*Task brief*: Examine the entries below, count the lines holding the string "computer", and respond with the number only.
Supplied data START
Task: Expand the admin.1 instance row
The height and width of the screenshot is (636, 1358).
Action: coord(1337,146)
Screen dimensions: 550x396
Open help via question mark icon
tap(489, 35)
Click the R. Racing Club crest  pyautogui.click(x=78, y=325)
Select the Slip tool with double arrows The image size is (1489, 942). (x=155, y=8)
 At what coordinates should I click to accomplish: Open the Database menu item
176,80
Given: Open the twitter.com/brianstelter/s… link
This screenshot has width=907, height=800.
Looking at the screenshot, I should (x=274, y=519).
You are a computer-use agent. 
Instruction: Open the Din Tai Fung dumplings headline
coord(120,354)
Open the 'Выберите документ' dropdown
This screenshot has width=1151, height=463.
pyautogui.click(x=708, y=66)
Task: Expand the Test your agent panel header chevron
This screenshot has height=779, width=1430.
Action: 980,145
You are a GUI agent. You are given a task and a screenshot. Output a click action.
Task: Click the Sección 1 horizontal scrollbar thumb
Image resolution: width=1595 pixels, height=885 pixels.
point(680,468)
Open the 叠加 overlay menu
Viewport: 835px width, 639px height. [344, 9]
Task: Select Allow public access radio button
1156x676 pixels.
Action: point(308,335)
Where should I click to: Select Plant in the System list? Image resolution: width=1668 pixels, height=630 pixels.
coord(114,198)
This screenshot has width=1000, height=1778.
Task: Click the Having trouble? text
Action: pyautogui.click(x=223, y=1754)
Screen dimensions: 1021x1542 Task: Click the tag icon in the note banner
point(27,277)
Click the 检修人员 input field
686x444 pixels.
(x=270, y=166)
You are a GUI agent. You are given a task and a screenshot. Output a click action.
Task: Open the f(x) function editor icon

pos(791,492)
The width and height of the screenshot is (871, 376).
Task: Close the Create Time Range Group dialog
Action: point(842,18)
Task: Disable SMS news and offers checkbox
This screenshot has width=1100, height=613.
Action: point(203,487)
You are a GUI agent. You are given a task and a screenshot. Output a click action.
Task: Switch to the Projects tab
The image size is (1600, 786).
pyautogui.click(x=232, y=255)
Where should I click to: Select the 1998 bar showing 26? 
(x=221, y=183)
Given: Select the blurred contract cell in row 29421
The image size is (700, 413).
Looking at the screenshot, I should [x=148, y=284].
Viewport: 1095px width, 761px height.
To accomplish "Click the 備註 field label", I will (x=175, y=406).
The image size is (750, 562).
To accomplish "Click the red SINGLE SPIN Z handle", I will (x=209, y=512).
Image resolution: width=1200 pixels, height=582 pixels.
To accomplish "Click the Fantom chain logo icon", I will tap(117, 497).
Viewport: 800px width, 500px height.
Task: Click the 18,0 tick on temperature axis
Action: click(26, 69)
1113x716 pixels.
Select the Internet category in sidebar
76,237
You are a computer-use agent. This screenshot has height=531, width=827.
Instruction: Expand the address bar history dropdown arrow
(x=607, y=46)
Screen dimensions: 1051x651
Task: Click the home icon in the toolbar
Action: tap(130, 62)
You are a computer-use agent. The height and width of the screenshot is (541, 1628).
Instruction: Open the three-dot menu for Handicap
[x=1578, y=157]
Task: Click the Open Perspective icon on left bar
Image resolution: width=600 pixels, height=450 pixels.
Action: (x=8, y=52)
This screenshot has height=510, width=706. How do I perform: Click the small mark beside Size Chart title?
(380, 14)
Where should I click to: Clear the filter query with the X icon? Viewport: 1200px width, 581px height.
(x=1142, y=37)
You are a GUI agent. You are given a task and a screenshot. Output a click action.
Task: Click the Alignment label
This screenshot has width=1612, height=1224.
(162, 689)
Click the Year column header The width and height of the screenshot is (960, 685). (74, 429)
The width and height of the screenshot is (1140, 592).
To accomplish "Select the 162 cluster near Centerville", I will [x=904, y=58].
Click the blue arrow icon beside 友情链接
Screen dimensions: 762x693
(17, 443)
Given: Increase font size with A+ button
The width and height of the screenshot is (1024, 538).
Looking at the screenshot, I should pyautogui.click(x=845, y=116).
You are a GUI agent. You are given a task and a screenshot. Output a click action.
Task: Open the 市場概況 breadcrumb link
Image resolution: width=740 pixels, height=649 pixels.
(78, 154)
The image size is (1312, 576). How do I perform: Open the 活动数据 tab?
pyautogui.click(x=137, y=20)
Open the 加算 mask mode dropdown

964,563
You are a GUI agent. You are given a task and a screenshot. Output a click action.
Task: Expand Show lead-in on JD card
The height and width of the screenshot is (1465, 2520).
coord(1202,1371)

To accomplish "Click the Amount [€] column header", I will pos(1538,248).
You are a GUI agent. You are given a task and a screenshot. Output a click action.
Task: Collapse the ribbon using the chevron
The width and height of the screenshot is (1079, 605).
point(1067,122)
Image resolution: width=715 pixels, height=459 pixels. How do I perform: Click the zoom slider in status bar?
Supplied data END
*Task answer*: 3